A United Nations report has warned of time running out to tackle the climate crisis, with the COVID-19 pandemic having failed to put the brakes on “relentless” climate change.
In a “double blow” to millions hit by the extreme climate events, lockdown restrictions linked to the global coronavirus pandemic also delayed crucial assistance in some regions, said the report by the UN’s World Meteorological Organization (WMO).
The UN stressed that the year 2021 must be the year of action for protecting people against the “disastrous” effects of climate change.
The call comes ahead of US President Joe Biden’s climate summit on Thursday and Friday.
Forty world leaders have been invited to attend Biden’s virtual talks aimed at galvanising efforts by the major economies to tackle the climate crisis.
“We are on the verge of the abyss,” UN Secretary-General Antonio Guterres told a press conference as he unveiled the State of the Global Climate 2020 report by the WMO on Monday.
“This is truly a pivotal year for humanity’s future. And this report shows we have no time to waste, climate disruption is here,” Guterres said, as he urged countries to “end our war on nature”.
The report described 2020 as one of the hottest years on record, about 1.2 degrees Celsius above the pre-industrial period, ranking it somewhere in the top three hottest years alongside 2016 and 2019, despite cooling La Niña conditions.
Concentrations of the major greenhouse gases – carbon dioxide, methane and nitrous oxide – continued to increase, the report said, despite the temporary reduction in emissions in 2020 related to the COVID-19 pandemic, which shredded economies.

YOUR OBJECTIVE:
Name every greenhouse gas that the news article above identifies as continuing to increase in concentration.

DATA SEGMENT:

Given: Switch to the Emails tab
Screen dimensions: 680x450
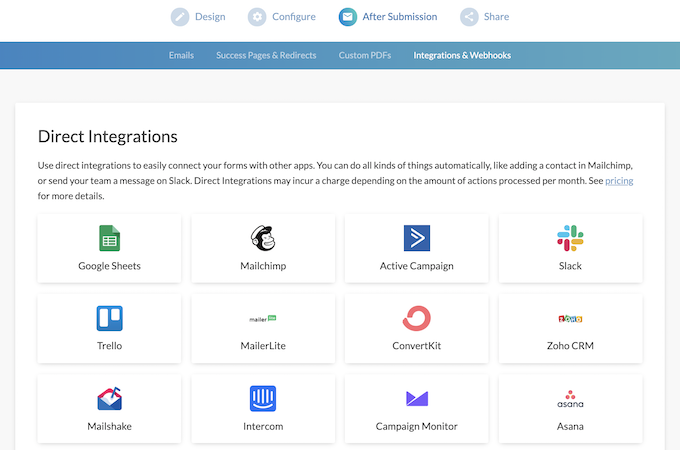Looking at the screenshot, I should [x=181, y=55].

REPLY:
Carbon dioxide, methane, nitrous oxide